EXTRACTED INFORMATION section start
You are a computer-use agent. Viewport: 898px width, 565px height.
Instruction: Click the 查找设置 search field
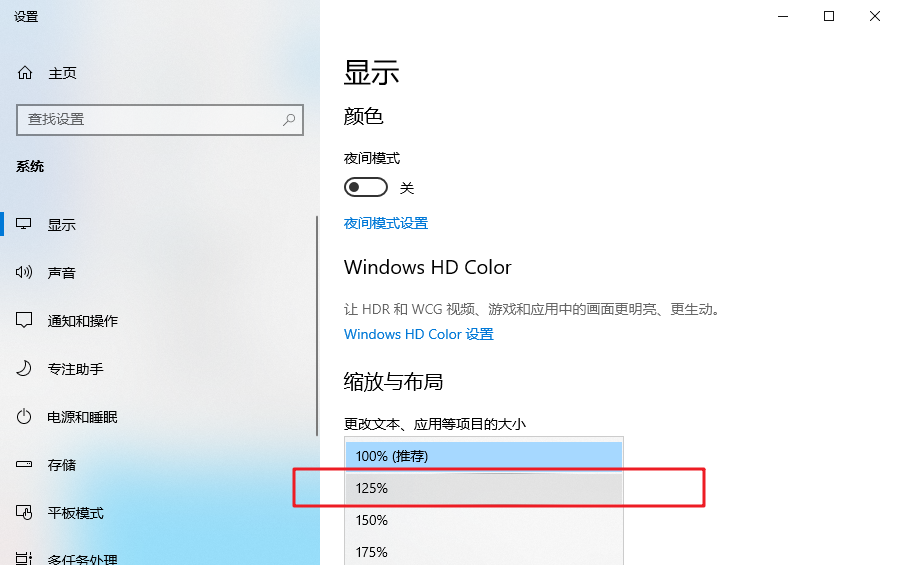(150, 120)
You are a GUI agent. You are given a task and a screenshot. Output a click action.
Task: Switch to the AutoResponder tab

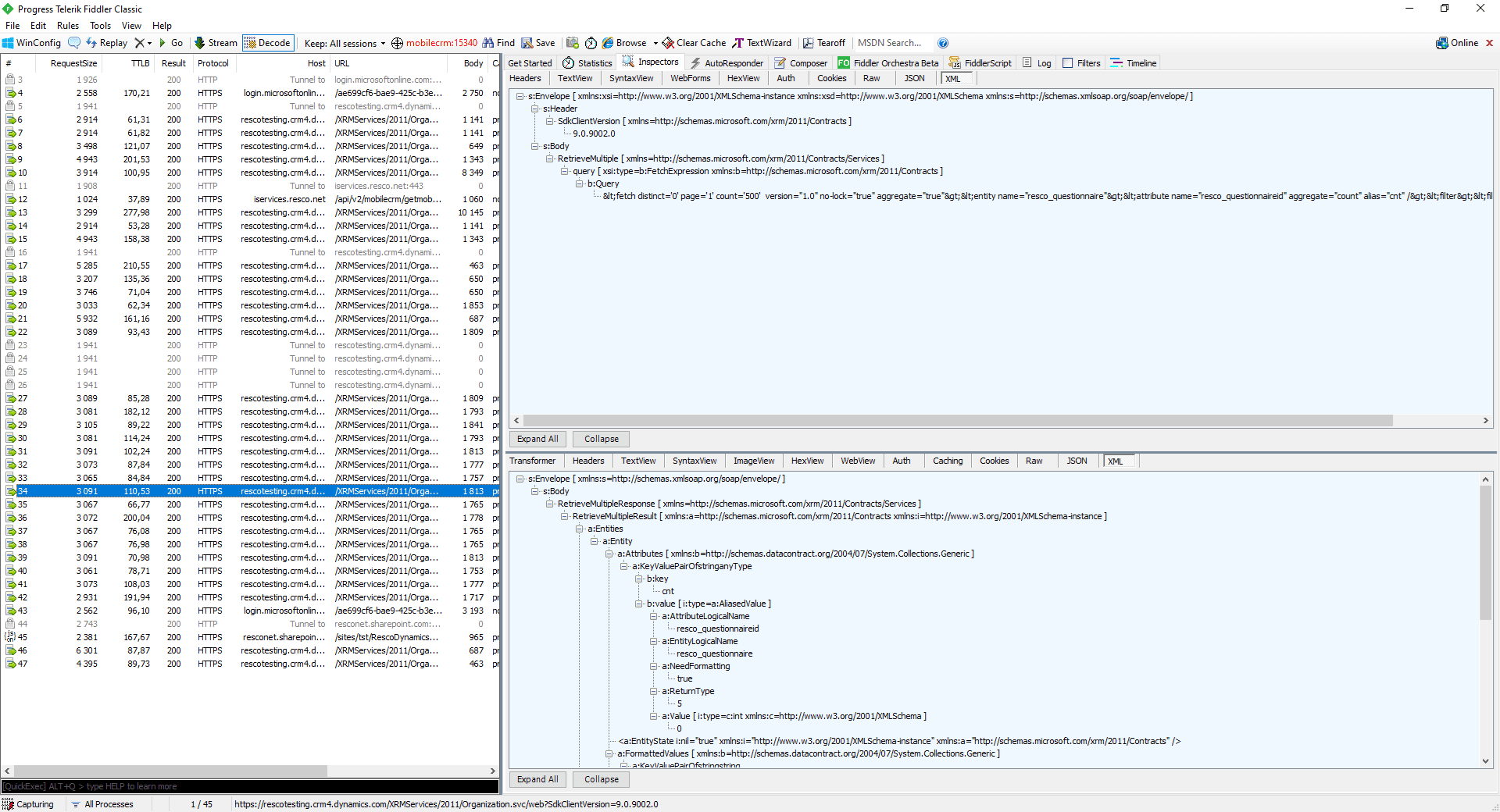[x=727, y=63]
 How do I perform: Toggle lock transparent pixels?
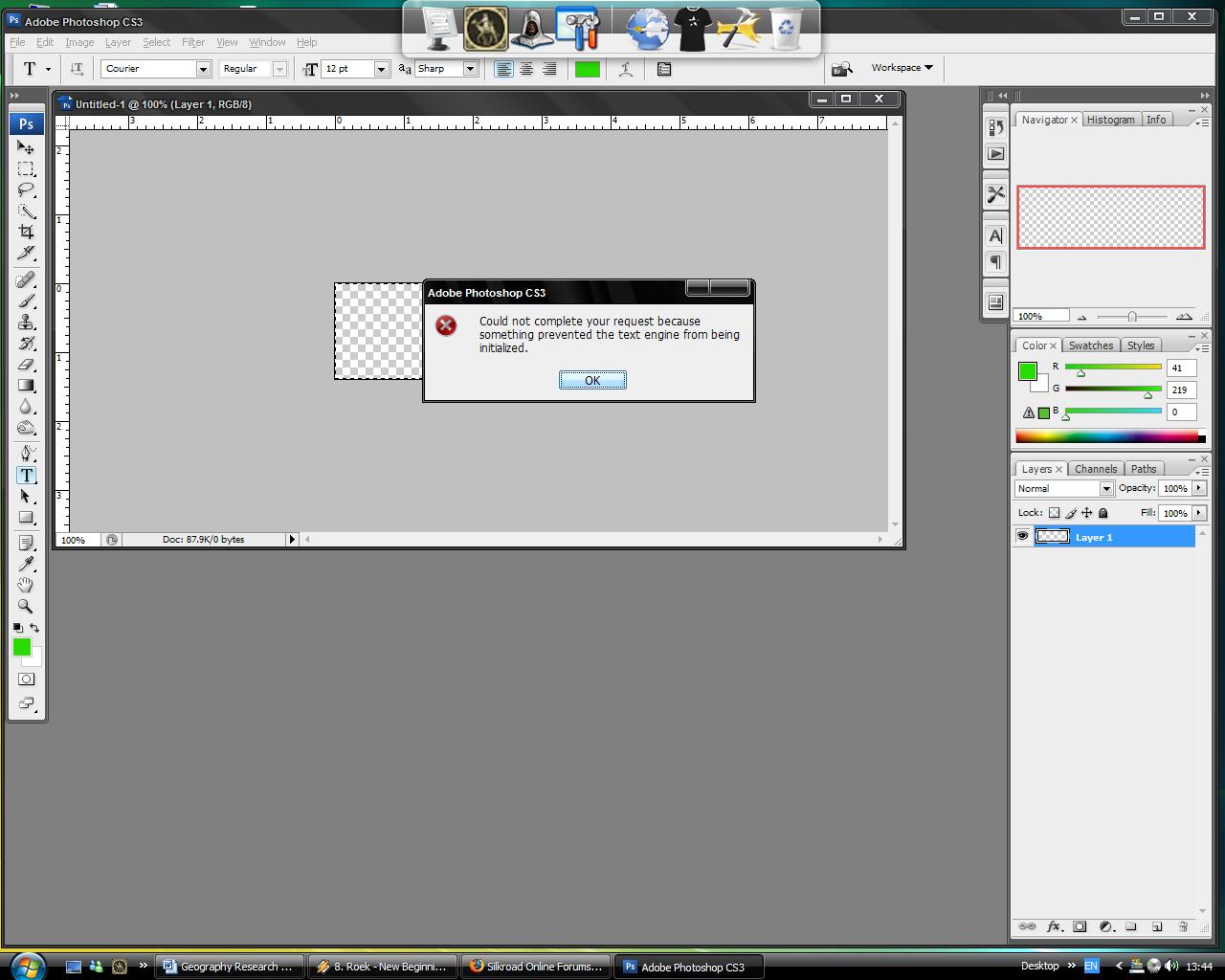(x=1054, y=513)
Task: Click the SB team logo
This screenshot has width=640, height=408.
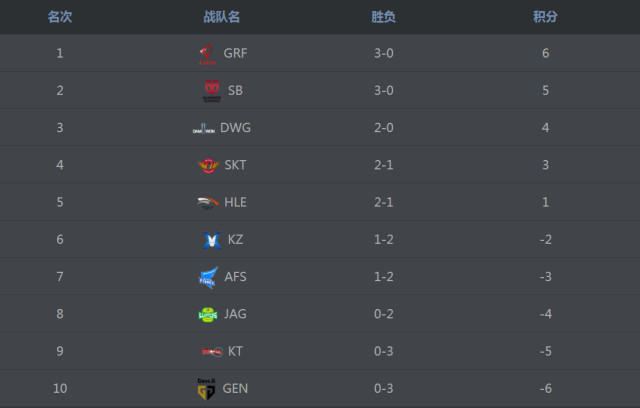Action: coord(211,91)
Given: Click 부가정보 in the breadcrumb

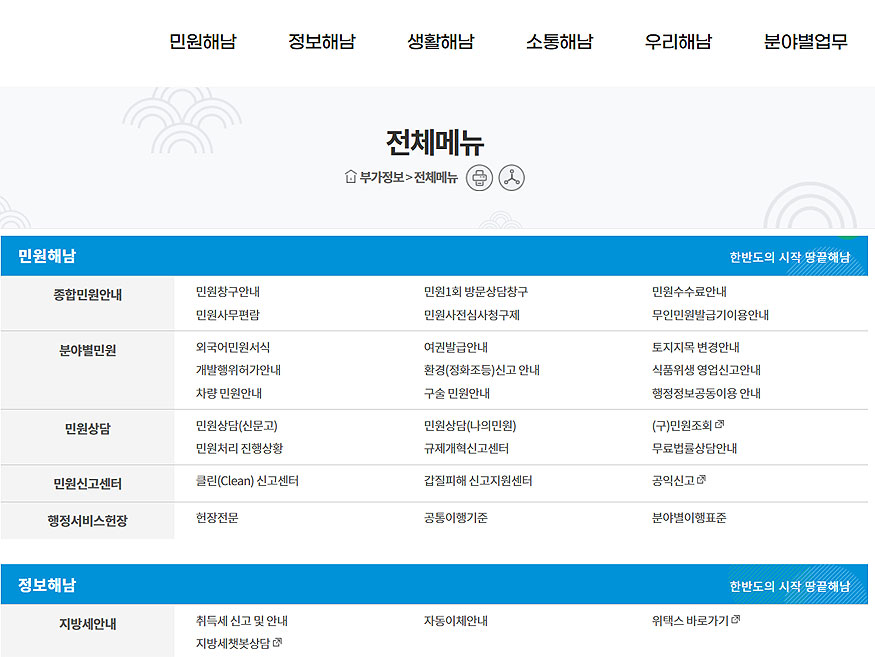Looking at the screenshot, I should pos(381,178).
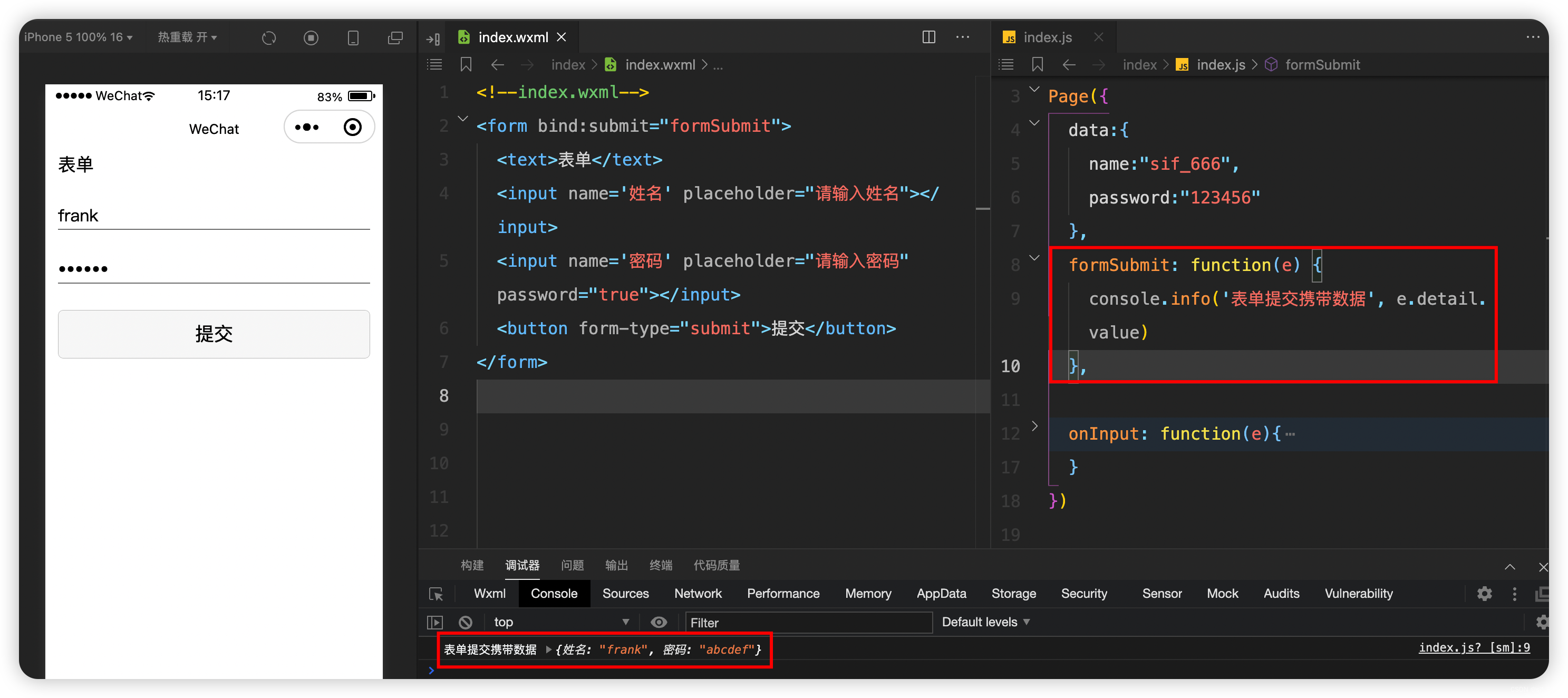The width and height of the screenshot is (1568, 698).
Task: Click the index.wxml filename tab
Action: pyautogui.click(x=512, y=37)
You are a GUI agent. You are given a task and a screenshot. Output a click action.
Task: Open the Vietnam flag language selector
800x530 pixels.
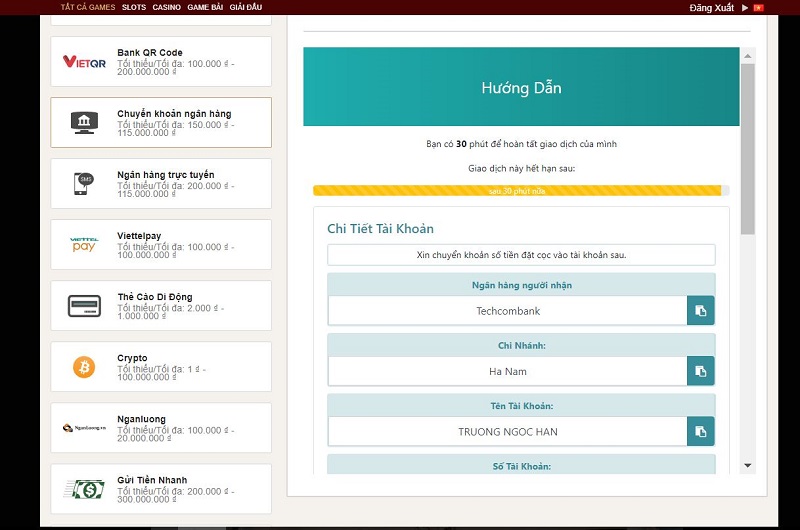click(x=759, y=7)
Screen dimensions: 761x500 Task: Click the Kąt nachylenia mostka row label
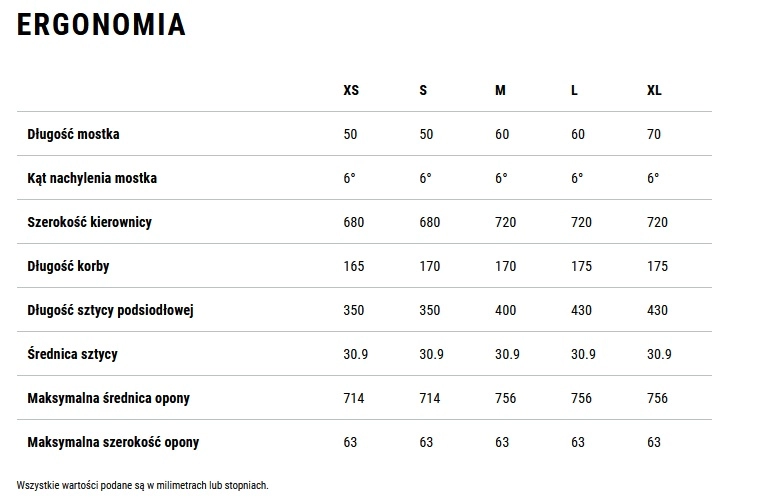tap(92, 178)
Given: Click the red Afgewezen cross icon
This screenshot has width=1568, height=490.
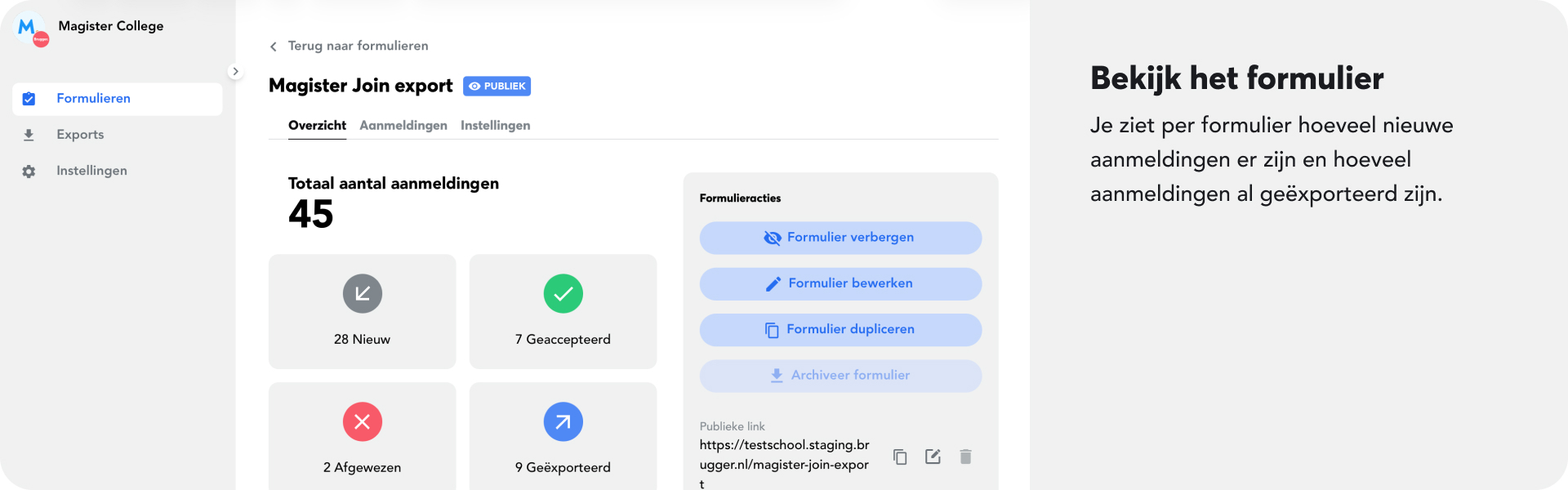Looking at the screenshot, I should [x=363, y=421].
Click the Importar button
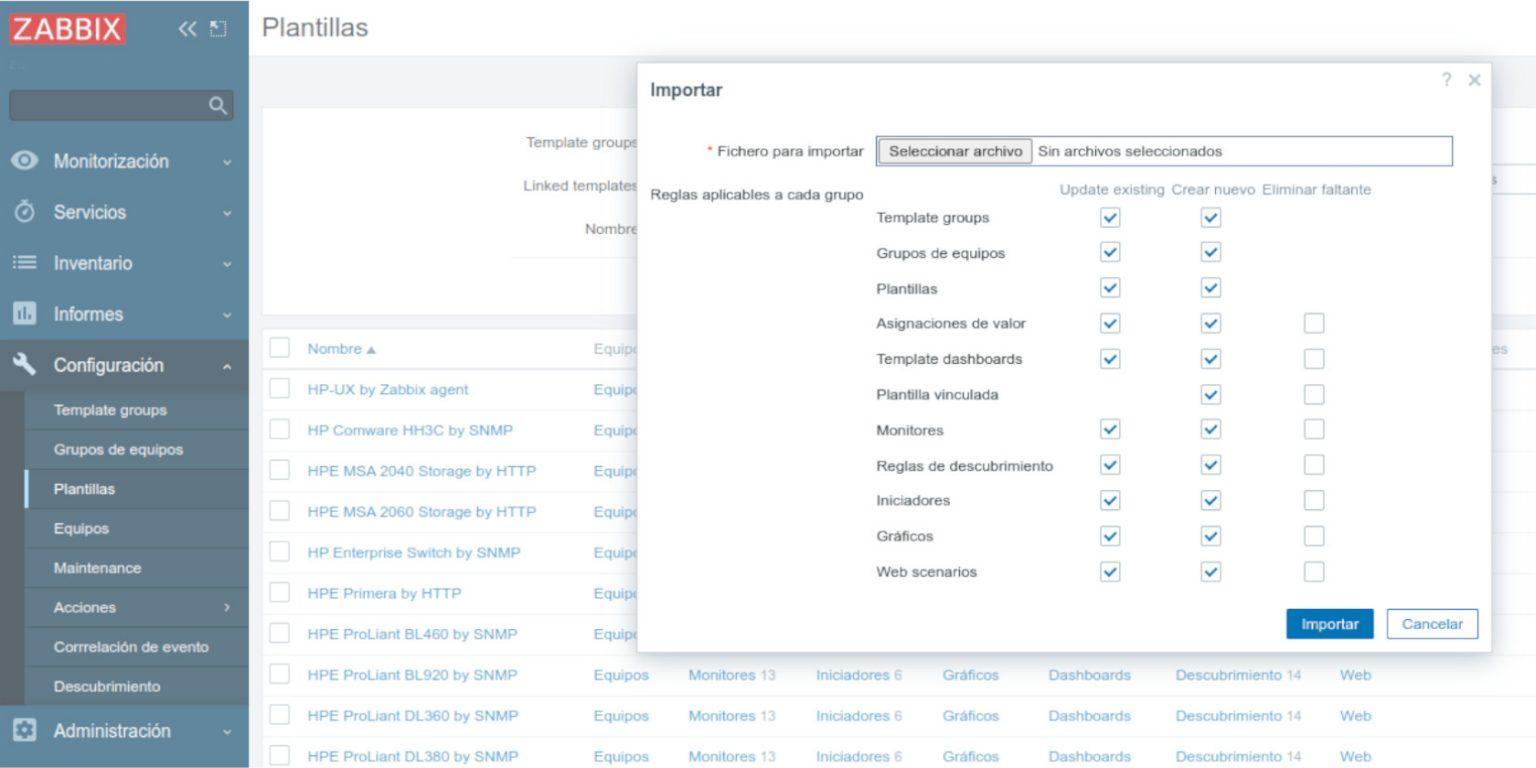Viewport: 1536px width, 768px height. (x=1329, y=623)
EXTRACTED INFORMATION section end
## PROBLEM REQUIREMENTS:
Retype the data above exactly. Do not carry over any images.

## TASK RESPONSE:
You are a computer-use agent. Viewport: 898px width, 565px height.
Instruction: Click the 查找设置 search field
(150, 120)
You are a GUI agent. You are given a task and a screenshot. Output a click action.
Task: Switch to the AutoResponder tab

[x=727, y=63]
 How do I perform: Toggle lock transparent pixels?
(x=1054, y=513)
Task: Click the SB team logo
This screenshot has width=640, height=408.
Action: coord(211,91)
Given: Click 부가정보 in the breadcrumb

Looking at the screenshot, I should pos(381,178).
The width and height of the screenshot is (1568, 698).
Task: Click the index.wxml filename tab
Action: pyautogui.click(x=512, y=37)
You are a GUI agent. You are given a task and a screenshot. Output a click action.
Task: Open the Vietnam flag language selector
800x530 pixels.
click(x=759, y=7)
Screen dimensions: 761x500 Task: Click the Kąt nachylenia mostka row label
tap(92, 178)
Given: Click the red Afgewezen cross icon
This screenshot has width=1568, height=490.
Looking at the screenshot, I should [x=363, y=421].
Click the Importar button
Viewport: 1536px width, 768px height. (x=1329, y=623)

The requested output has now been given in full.